Busca por certificação transforma gestão e traz eficiência às fazendas

As mudanças implementadas na gestão agrícola das fazendas de café que obtiveram o certificado Utz Certified levaram a uma redução nos custos de produção de 10% e um aumento em torno de 5% nos preços pagos. “A produtividade dessas fazendas cresceram em torno de 10% em um período de dez anos”, diz o consultor e representante da Utz Certified no Brasil, Eduardo Sampaio.

Segundo ele, o resultado decorre da introdução de 175 pontos de controle nas fazendas, parte integrante do código de conduta da empresa. Sampaio afirma que não é necessário utilizar equipamentos de alta tecnologia nem softwares específicos para seguir as regras da certificação. “Nosso trabalho pode ser feito em softwares normais e em planilhas com papel e caneta”, diz.
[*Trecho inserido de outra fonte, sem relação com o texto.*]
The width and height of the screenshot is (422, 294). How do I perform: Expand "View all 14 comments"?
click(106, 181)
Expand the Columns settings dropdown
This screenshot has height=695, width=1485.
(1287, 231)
Entre os objetivos da Utz estão a implementação de uma gestão agrícola profissional, controle de qualidade dos processos de produção, capacitação dos colaboradores e a construção de um relacionamento de longo prazo com produtores e consumidores. “Nem todos os produtores precisam passar por todas as fases. Muitos já estão adaptados aos processos de boas práticas”. Porém, outros precisam iniciar o processo através de análise de solo para plantio, correção com defensivos nas quantidades adequadas, eliminação de pés de café mais velhos e plantio ajustado às condições de solo e água.

Todo o processo de certificação da Utz tem um prazo de quatro anos, mas a partir do primeiro ano a fazenda já recebe o certificado pelas boas práticas introduzidas. Atualmente a Utz certifica 100 mil hectares de café, responsáveis pela produção de 3,5 milhões de sacas. “São mais de 200 fazendas”, diz.

Uma delas é a Fazenda Ponto Alegre, em Cabo Verde (MG). Eduardo Lima de Souza, engenheiro agrônomo e um dos proprietários da Ponto Alegre, afirma que a certificação garantiu um crescimento de até 20% na eficiência da fazenda com a melhoria da gestão. “A Utz controla e certifica os procedimentos e não a qualidade do produto. Mas se as boas práticas ambientais e agrícolas forem aplicadas, temos um bom produto e uma abertura maior para o mercado externo”, afirma. A Ponto Alegre exporta para os Estados Unidos, Europa e Japão.

Com a certificação, que a fazenda tem desde 2004, Souza diz que o desperdício de materiais caiu de forma significativa em função da gestão aprimorada. “Os benefícios são muitos, desde a maior eficiência da gestão até a redução de custos e o prêmio pago pelo produto certificado”. Para Luiz Roberto Rodrigues, da Fazenda Califórnia, no Paraná, também certificada pela Utz, há benefícios de curto, médio e de longo prazo. “Além da melhor gestão, eficiência e preços, as adequações decorrentes do processo trazem segurança jurídica ao produtor na questão sócio-ambiental e conduzem à criação de um enorme patrimônio social e humano dentro da fazenda, com profissionais capacitados, melhor remunerados e mais satisfeitos, o que gera mais ganhos com o tempo”.

Com foco maior nas questões sócio-ambientais, a Rainforest Alliance faz atualmente a certificação de mais de 250 fazendas de café, que somam cerca de 60 mil hectares. “As fazendas que atendemos vão desde a agricultura familiar até grandes propriedades”, diz Eduardo Trevisan, secretário executivo da Imaflora, instituto responsável pela certificação no Brasil. Segundo ele, um dos requisitos para a atuação da Rainforest é haver um plano ambiental por parte do produtor. “Nós controlamos a preservação da reserva legal quando ela existe e também orientamos o reflorestamento”, diz. Além disso, a certificadora avalia as condições dos alojamentos dos safristas em quesitos como acesso à alimentação e água potável. “Muitos produtores nos procuram porque precisam se adequar, outros porque querem melhorar sua gestão”.

Francisco Sérgio de Assis, produtor e presidente da Federação dos Cafeicultores do Cerrado, que emite a certificação Região do Cerrado Mineiro, diz que seu principal objetivo é dar ao café um selo de origem e qualidade. “Por isso, trabalhamos em parceria com as outras certificadoras de forma complementar”.